FIG. 10 is a diagram showing another modification of the charging current from the charging circuit shown in FIG.

FIG. 6 shows a conventional laser diode (LD) control circuit.

FIG. 7 is a diagram showing LD control voltage / light output characteristics.

[Explanation of symbols]

 AMP1 Operational amplifier (comparator) C1, C2 Capacitor CC1 Charging circuit (constant current source circuit) E1 Power supply E2 Reference voltage source LD1 Laser diode PD1 Photodiode Q1, Q2 Transistors R0 to R6 Resistors

Claims (3)

[Claims] 1. A photodiode for detecting a monitor beam of a laser diode, a comparator for comparing an output voltage of the photodiode with a reference voltage, and a damped oscillation component transiently generated at the time of output of the comparator is removed. And a transistor for controlling the optical output power of the laser diode in accordance with the output voltage from the filter circuit.

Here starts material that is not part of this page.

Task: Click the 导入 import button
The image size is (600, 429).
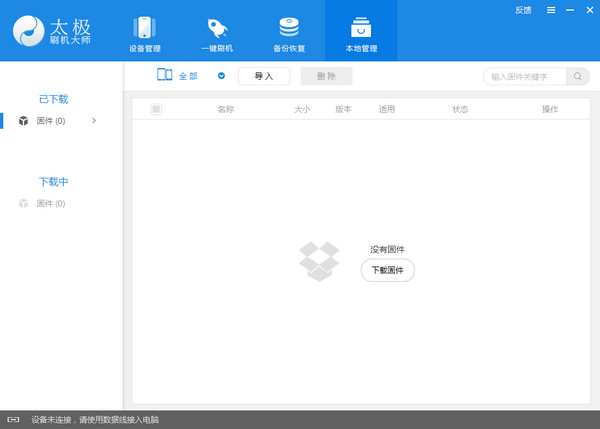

An optical output control circuit comprising a constant current power supply circuit for supplying current to the circuit. 2. The method according to claim 1, wherein the filter circuit includes a capacitor for absorbing a damped oscillation component generated transiently at the time of output of the comparator, and the constant current power supply circuit operates during a transition period of the output voltage of the comparator. 2. The light output control circuit according to claim 1, wherein the capacitor supplies a current capable of charging the capacitor for an appropriate amount of time. 3. The light output control circuit according to claim 1, wherein the comparator is activated when the external control signal is input, and is stopped when there is no external control signal.